Jorge Luís Serrano Esquivel, de Minas de Matahambre, no quiso que la escasez tocara a la puerta de su casa y decidió irse lejos a cosechar el codiciado grano. Esta vez arribó a la localidad Pan de Azúcar y logró cosechar 23 quintales de arroz, que seca al sol para después procesarlo en peladoras mecánicas.

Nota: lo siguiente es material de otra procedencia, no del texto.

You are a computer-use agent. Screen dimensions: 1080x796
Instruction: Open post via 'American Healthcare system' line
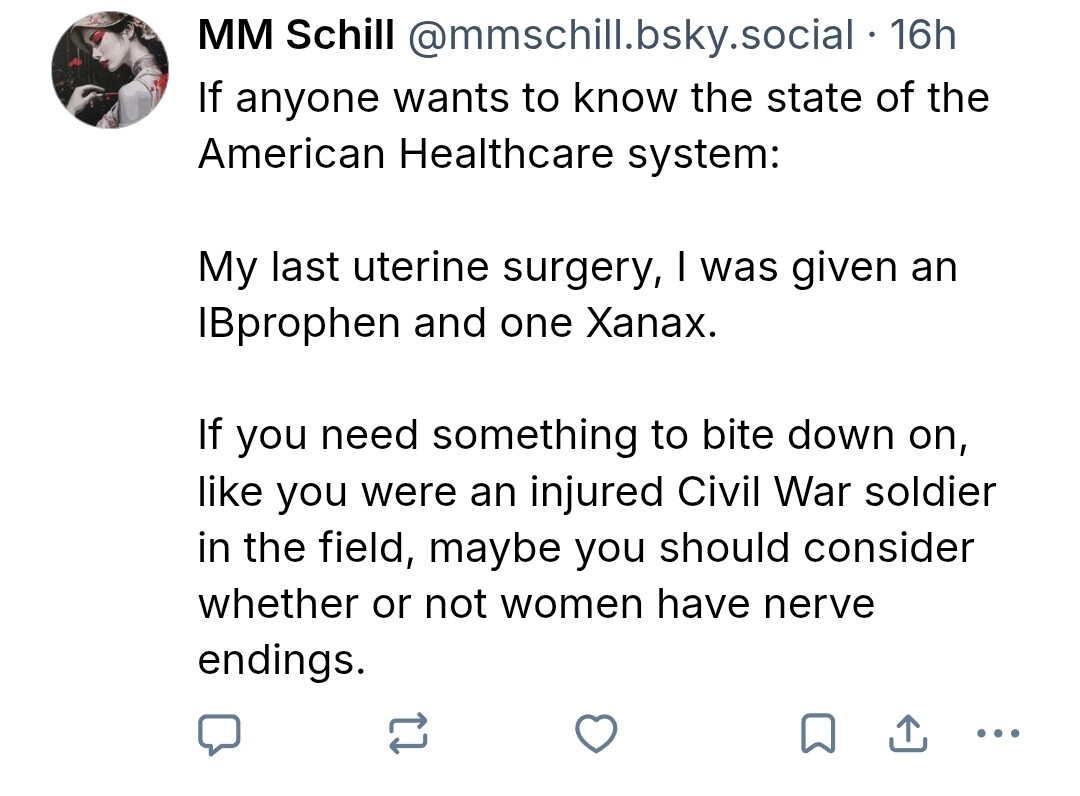point(489,154)
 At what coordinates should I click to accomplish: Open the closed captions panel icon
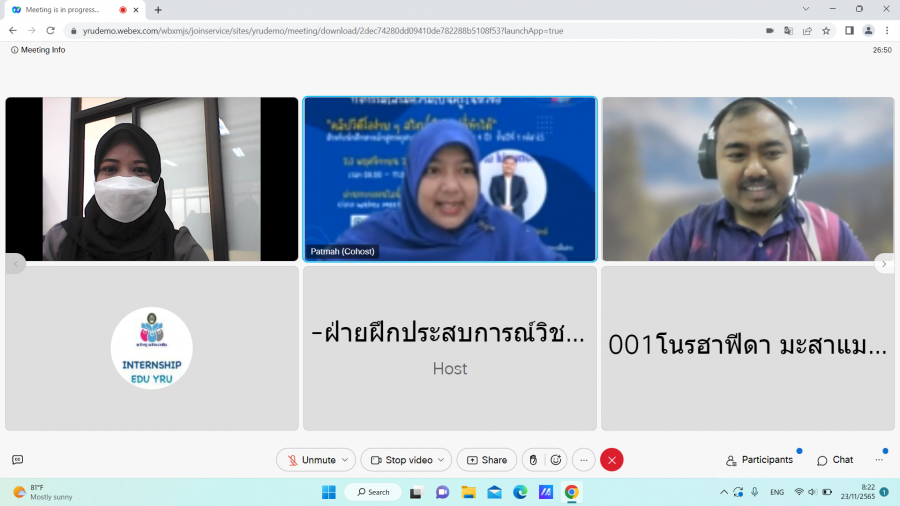[x=17, y=460]
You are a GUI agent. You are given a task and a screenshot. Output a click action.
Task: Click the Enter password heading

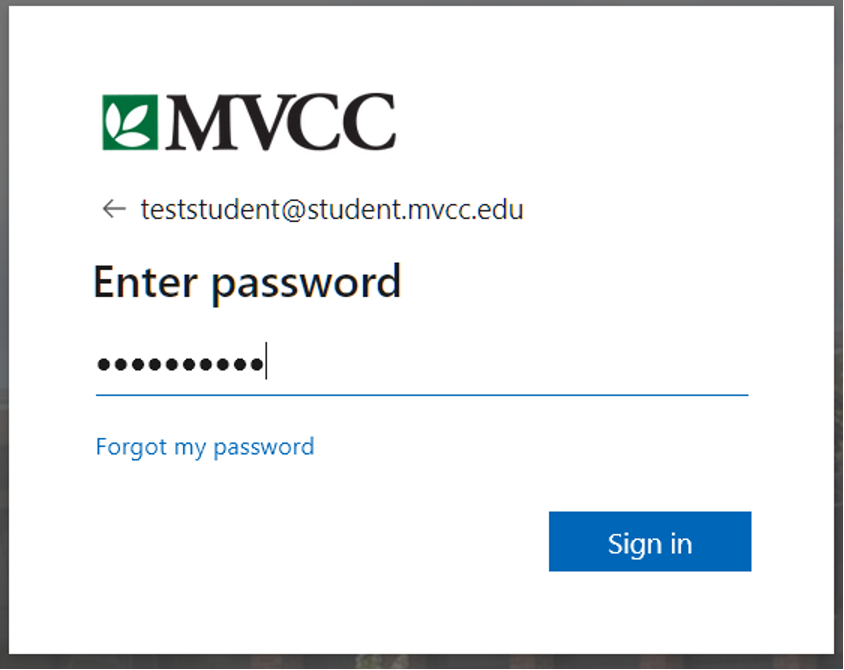pyautogui.click(x=248, y=283)
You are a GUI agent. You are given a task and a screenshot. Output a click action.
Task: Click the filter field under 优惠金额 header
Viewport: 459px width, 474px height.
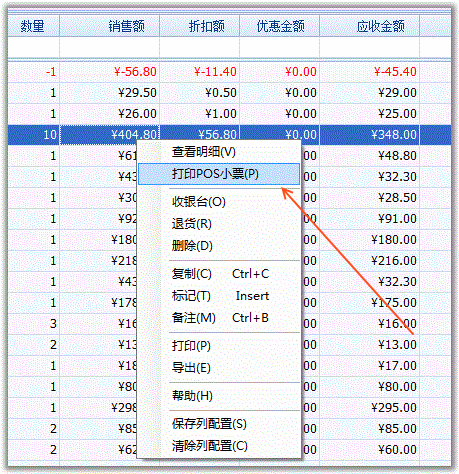tap(279, 47)

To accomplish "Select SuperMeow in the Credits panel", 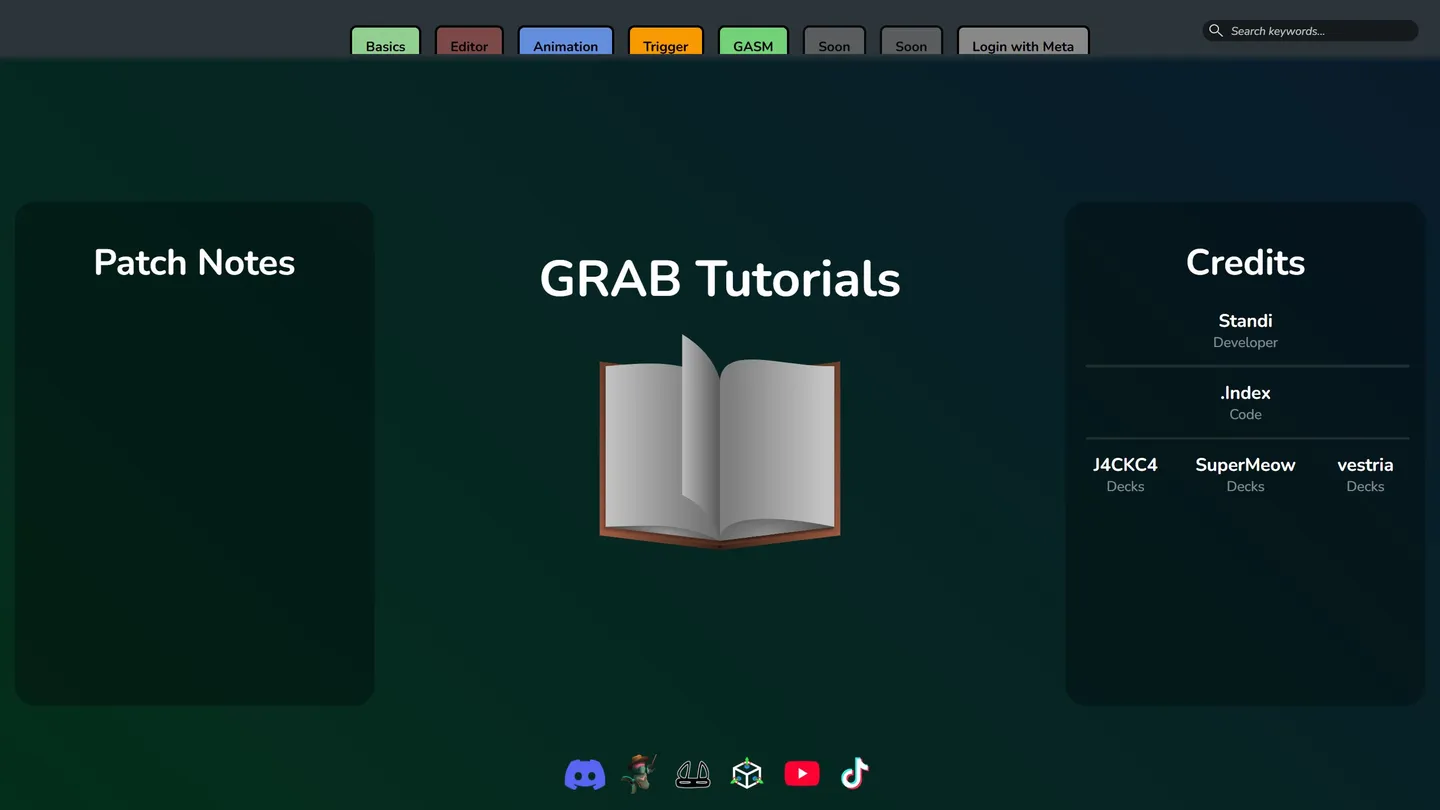I will tap(1245, 464).
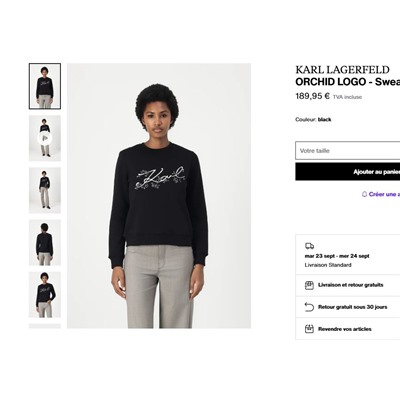This screenshot has width=400, height=400.
Task: Click the free delivery package icon
Action: [x=309, y=285]
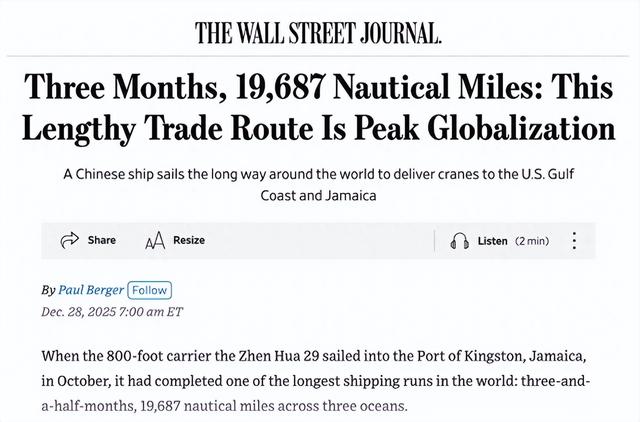Viewport: 640px width, 422px height.
Task: Click the Resize label in the toolbar
Action: tap(189, 240)
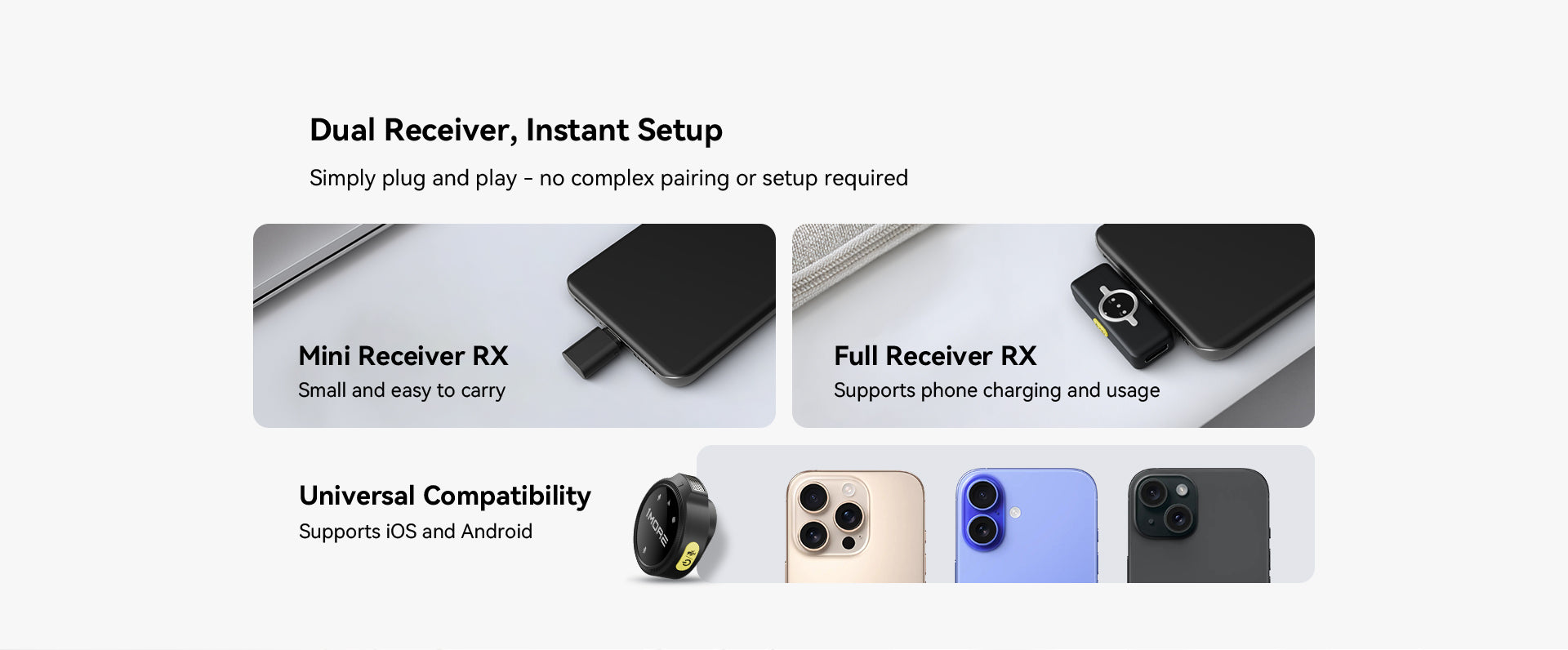Open the Full Receiver RX card
Screen dimensions: 1568x650
1054,326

En los valles de zona fértil, tierra rodeada de altos mogotes, donde los cultivos de cualquier variedad crecen con la misma fuerza que impone su paisaje. El arroz permanece sobre enormes lonas, a la vista de todos los mineros que transitan por el barrio de La Curva, lugar donde reside.
“Fueron meses de sacrificio, desde el primer momento que comencé a romper la tierra. Después tuve que limpiarla, reconstruir los diques, esperar la lluvia y fanguearla, pero valió la pena.” aseveró Jorge Luis.
Su familia está alegre y siente seguridad; los cinco integrantes de la vivienda reconocen el esfuerzo. No son tiempos de mirar la vida pasar con la indiferencia de los pesimistas, sino días de acción, de sobreponerse a los retos cotidianos.
Este joven demuestra que puede accederse a la abundancia deseada, cuando la decisión se impone y quedan atrás todas las dudas.